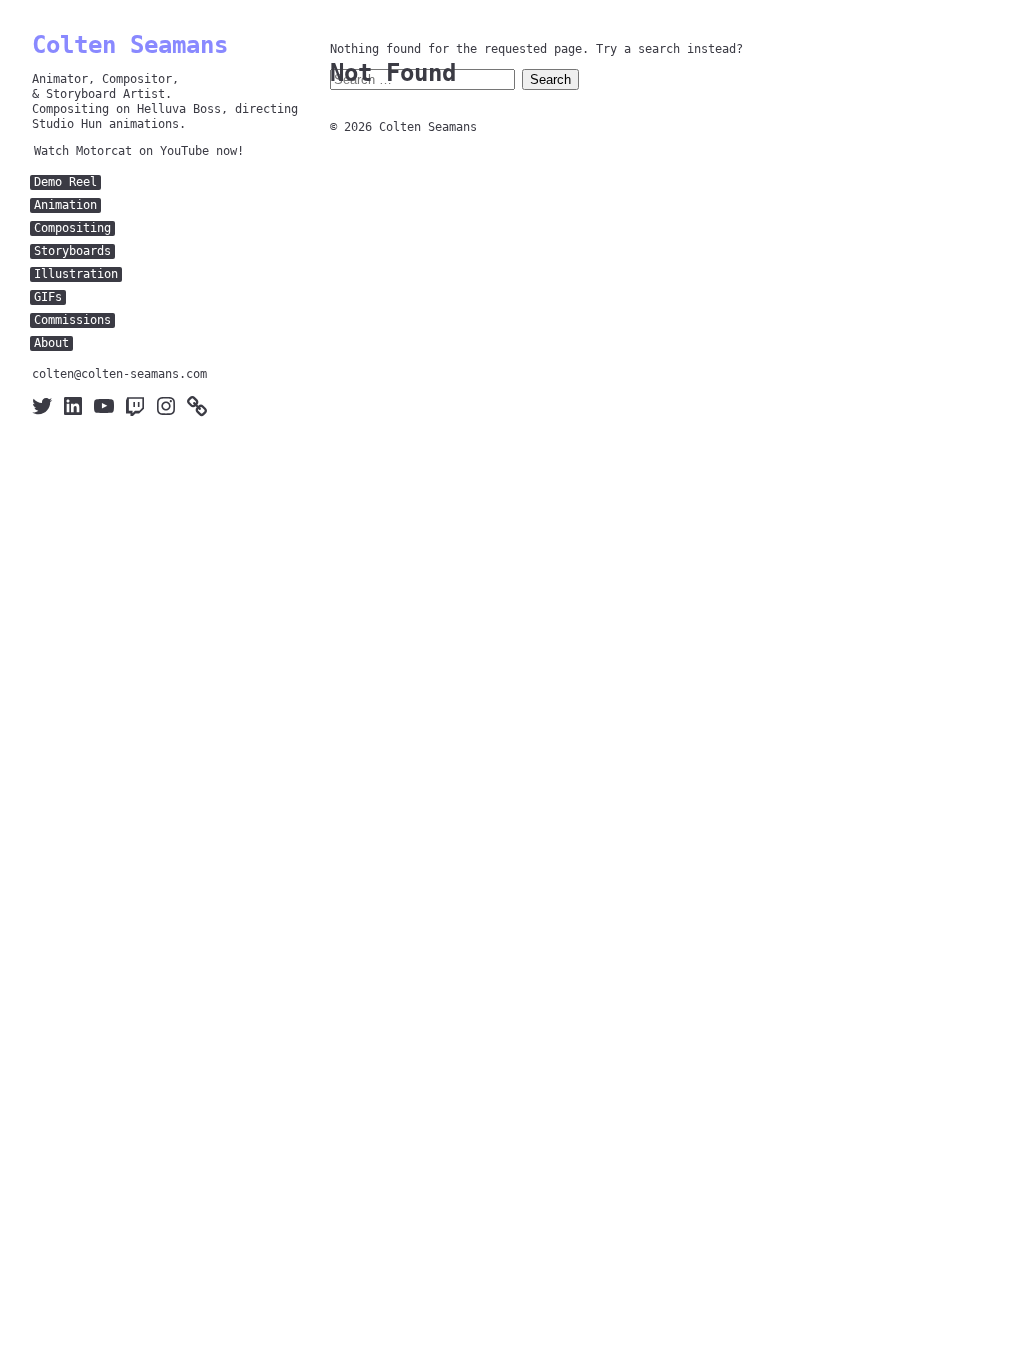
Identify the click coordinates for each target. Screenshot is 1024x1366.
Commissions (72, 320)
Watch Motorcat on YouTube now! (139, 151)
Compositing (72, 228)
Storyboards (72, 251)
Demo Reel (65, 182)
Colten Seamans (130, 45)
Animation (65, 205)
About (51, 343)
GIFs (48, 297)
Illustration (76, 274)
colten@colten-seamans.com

---------------

Transcribe every entry exactly, omitting pictures.

Solution to the exercise:
Identify the click coordinates for each target. Screenshot is 1024x1366.
Commissions (72, 320)
Watch Motorcat on YouTube now! (139, 151)
Compositing (72, 228)
Storyboards (72, 251)
Demo Reel (65, 182)
Colten Seamans (130, 45)
Animation (65, 205)
About (51, 343)
GIFs (48, 297)
Illustration (76, 274)
colten@colten-seamans.com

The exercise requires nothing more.